Por ello, es necesario conocer la realidad en la que vamos a trabajar para ajustar nuestros objetivos al contexto y a las expectativas que nos vamos a encontrar. De ahí que sea tan importante el elaborar un proyecto de dirección ajustado, serio, coherente, y, a la vez, ilusionante que nos ayude a planificar de forma coherente nuestra actuación en esos cuatro años.

Para conocer cuál es la realidad de nuestro centro es muy interesante conocer una técnica muy difundida, el mapa situacional, que nos puede ayudar a llevarlo a cabo.

Mapa situacional: para conocer nuestro centro

Es muy importante asumir que nos vamos a encontrar situaciones muy diferentes en cada centro, y que, por lo tanto, el modo en el que nos deberíamos acercar a cada uno de ellos debe ser diferente.

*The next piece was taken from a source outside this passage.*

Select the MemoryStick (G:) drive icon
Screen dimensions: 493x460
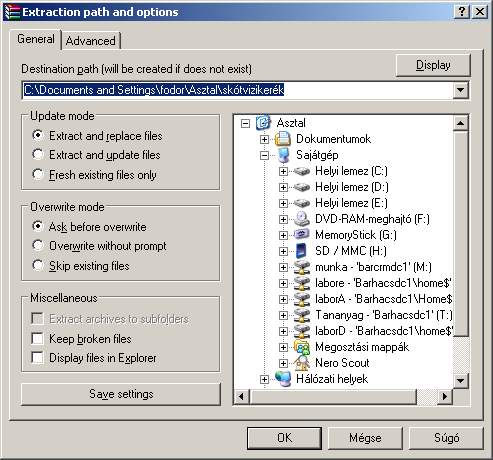coord(302,235)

Uno de los primeros aspectos a considerar es percibir la actitud y la posible capacidad de las personas que componen cada centro. Nos podemos encontrar en cada uno de los centros con grupos de personas en los que predomine actitudes y capacidades muy diversas. Partiendo de las propuestas de Hersey y Blanchard y su teoría situacional, nos encontramos con una técnica ya suficientemente conocida, como es "el mapa situacional":

Puede ser interesante explicarlo brevemente. Así, el mapa situacional nos ofrece la posición de las personas que componen el centro divididas en cuatro sectores:

a) Quieren y saben,

b) Quieren y no saben,

c) No quieren y saben,

d) No quieren y no saben

Según la situación que predomine en un centro, deberíamos adoptar diferentes

formas de intervención.

Cada sector está constituido por un conjunto de miembros a los que les define la misma actitud respecto al proyecto que se piensa llevar a cabo.

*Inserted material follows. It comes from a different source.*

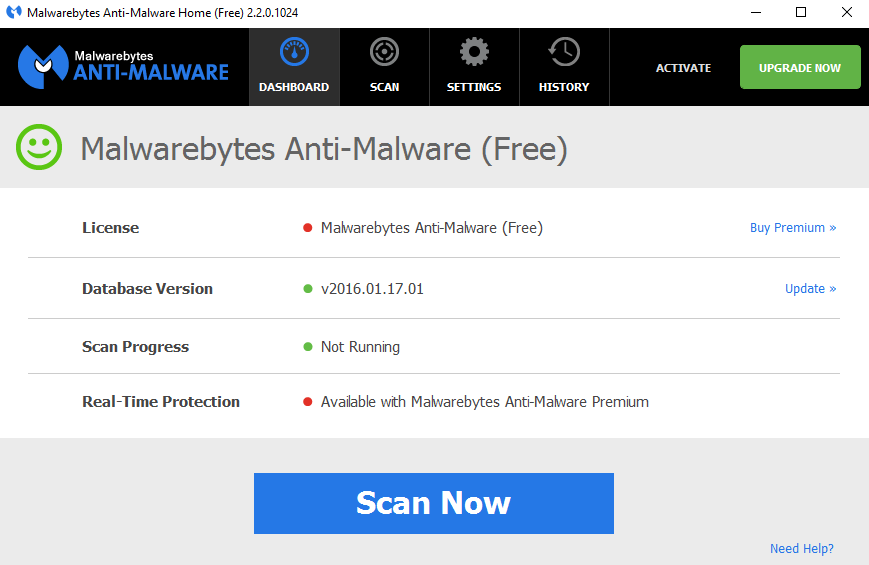Click the green smiley status icon
Screen dimensions: 869x565
[x=39, y=149]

Dicha actitud viene definida por dos variables :

EL SABER HACERLO

EL QUERER HACERLO

Definen al saben aspectos como:

- Conocimientos previos suficientes.

- Experiencia previa sobre el tema.

- Capacidad y recursos mínimos.

- Conocimiento y dominio de técnicas y estrategias para llevar a cabo con éxito el proyecto.

Definen al quieren aspectos como:

- Actitud positiva hacia la actividad.

- Identificación con los objetivos que persigue el proyecto.

- Capacidad y voluntad para asumir responsabilidades en orden a la

consecución de los objetivos.

- Motivación para hacerlo.

- Sentido de la disciplina a la hora de cumplir plazos, horarios y tareas.

En relación con estas actitudes y capacidades los cuatro grupos se pueden sistematizar en estas variables:

a) Quieren y saben,

Constituye este grupo la minoría cualificada de personas que generalmente poseen conocimientos significativos y experiencia previa sobre el proyecto y al mismo tiempo se identifican con los objetivos del mismo.

La actuación si predomina este grupo es sencilla, ya que se trata simplemente de presentar adecuadamente el modelo, clarificar los pasos, recursos y tiempo,…., y llevarlo a cabo. La actuación será de apoyo, delegando ampliamente funciones.

b) Quieren y no saben,

Suelen ser aquellos que muestran cierto interés por conocer, informarse y voluntad de colaboración. Existe voluntad, aunque se detecta una necesidad de formación clara.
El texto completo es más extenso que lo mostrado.